I have no idea what the first record is; the other authorless and publess titles should be safe to delete. All generate python errors while trying to match reviews by author and title. Anyway, links:

And now titles which have their id in the canonical_author table, but the author_id from the canonical_author record is not an id of any existing author. This is more complicated, because you can have multiple canonical_author records for any title, and some of them may point to nonexistent authors. So I try to find titles where one of the authors doesn't exist, but display all the authors.

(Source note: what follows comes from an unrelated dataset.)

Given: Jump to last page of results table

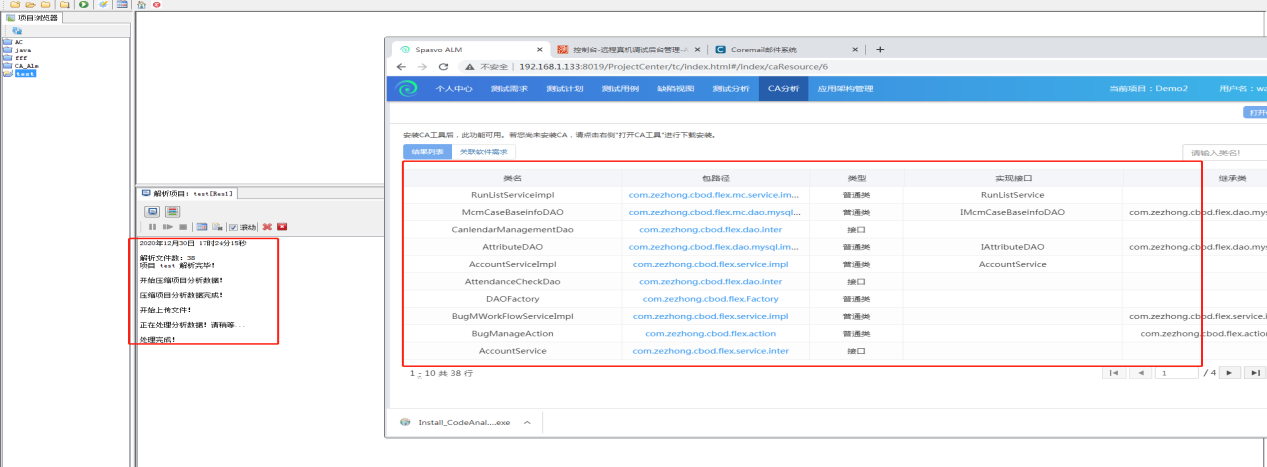Looking at the screenshot, I should click(1256, 372).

select t.title_id, t.title_title, t.title_ttype, ca.author_id as nonexistent, ca2.author_id, a2.author_canonical 
    from titles t, 
         (canonical_author ca left outer join authors a on ca.author_id = a.author_id), 
         (canonical_author ca2 left outer join authors a2 on ca2.author_id = a2.author_id) 
    where t.title_id = ca.title_id and t.title_id = ca2.title_id and a.author_id is null ;

Results in the January 6, 2008 backup:

+----------+-----------------------------+--------------+-------------+-----------+--------------------+
| title_id | title_title                 | title_ttype  | nonexistent | author_id | author_canonical   |
+----------+-----------------------------+--------------+-------------+-----------+--------------------+
|   190423 | Hunter, Come Home           | SHORTFICTION |       11231 |     11231 | NULL               | 
|   190423 | Hunter, Come Home           | SHORTFICTION |       11231 |     53491 | Richard M. McKenna | 
|   192212 | The Man the Worlds Rejected | SHORTFICTION |       19035 |     19035 | NULL               | 
|   192212 | The Man the Worlds Rejected | SHORTFICTION |       19035 |     68421 | Gordon Dickson     | 
|   198701 | Strictly Confidential       | SHORTFICTION |       19035 |     19035 | NULL               | 
|   431031 | Spacepaw                    | NOVEL        |       19035 |     68421 | Gordon Dickson     | 
|   431031 | Spacepaw                    | NOVEL        |       19035 |     19035 | NULL               | 
+----------+-----------------------------+--------------+-------------+-----------+--------------------+
7 rows in set (5.02 sec)

We can't really clean the canonical_author table (adding and removing authors in the title editor doesn't help) but Strictly Confidential generates python error and we can fix that by adding at least one existing author (looks like it is Gordon Dickson again?). Links to all 4 titles:

--Roglo 10:46, 11 Jan 2008 (CST)

"Strictly Confidential" looks interesting: you can narrow that down to the pub:
 select * from pub_content pc
 where pc.title_id = 198701
 pubc_id	title_id	pub_id	pubc_page
 251922	198701		89769	112
And it's here, verified, and so theoretically the verifier could tell us if it's Gordon Dickson or Gordon R. Dickson. BLongley 12:47, 11 Jan 2008 (CST)
"Strictly Confidential" fixed. Attributed to "Gordon Dickson", so the pub record was edited, then a variant was created for "Gordon R. Dickson", and then merged with the existing title record. Mhhutchins 23:33, 12 Jan 2008 (CST)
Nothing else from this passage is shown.